For sale 3 year old Guernsey cow. Due this month with 2nd calf. Hand milked last lactation. I don't have time to milk her with my job. Would like to see her go to a good farm where she will be treated well. Serious inquiries ONLY please. Thanks!


----------



## Parttimefarmer (May 5, 2011)

Could tell me (and anyone that may be interested) location, price, and what kind of bull the cow was breed to?


----------



## BlackWillowFarm (Mar 24, 2008)

Hey Dan! Does she still have her horns? How much are you asking for her?


----------



## Mrs. Homesteader (May 10, 2002)

I too would be interested. The sale of that other Guernsey we were looking at fell through. I sent you a PM.


----------



## francismilker (Jan 12, 2006)

Those pretty golden colored cows are getting harder and harder to find these days.


----------



## farmerdan (Aug 17, 2004)

Yes, they are getting harder and harder to find. Carla, she still has her horns. After I lost an older Jersey heifer who was dehorned by a vet I decided I didn't want to risk losing Bonnie. She never uses the horns on me or any of the the other cattle. I priced her according to what a springing heifer is going for at dairy sales in Ravenna and Lake Odessa... $2500. Might be willing to dicker some on the price.

Dan

PS I don't go online that much so if you want to ask more questions or offer a bid, either email me at: [email protected] or call me at: 231-519-4596. Thanks.


----------



## farmgirl6 (May 20, 2011)

This morning I thought how odd my life was on my little farm, my morning conversation, sounds as though I am talking to a child but it is my three month old Jersey bottle heifer calf..

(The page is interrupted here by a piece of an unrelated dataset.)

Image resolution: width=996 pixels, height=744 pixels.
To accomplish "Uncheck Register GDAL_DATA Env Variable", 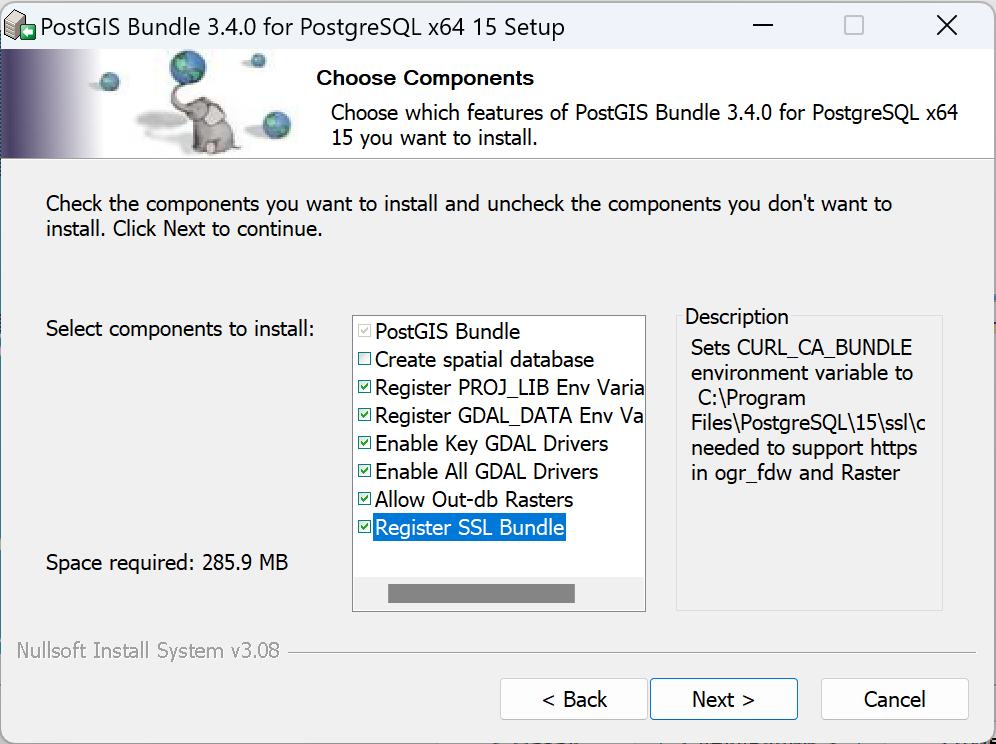I will [x=365, y=415].
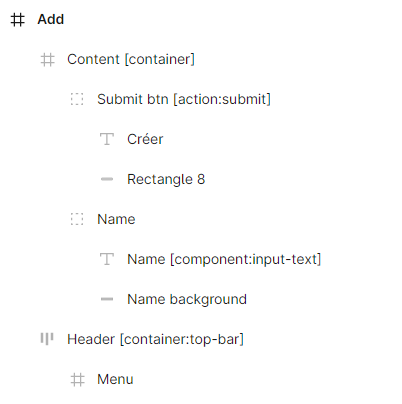The height and width of the screenshot is (404, 402).
Task: Select the Créer text layer
Action: click(145, 139)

bad cow, you are not supposed to be in the feed room, hey, don't chew on that, out you go, no no no, leave that feed can alone, hey, don't kick at the dog, leave the rat cages alone, you are going to let that one out, you have two whole acres to play on, why are you in here bugging me?!!! stop licking my leg, don't eat that, get that out of your mouth, did you just pee in here?!!!


----------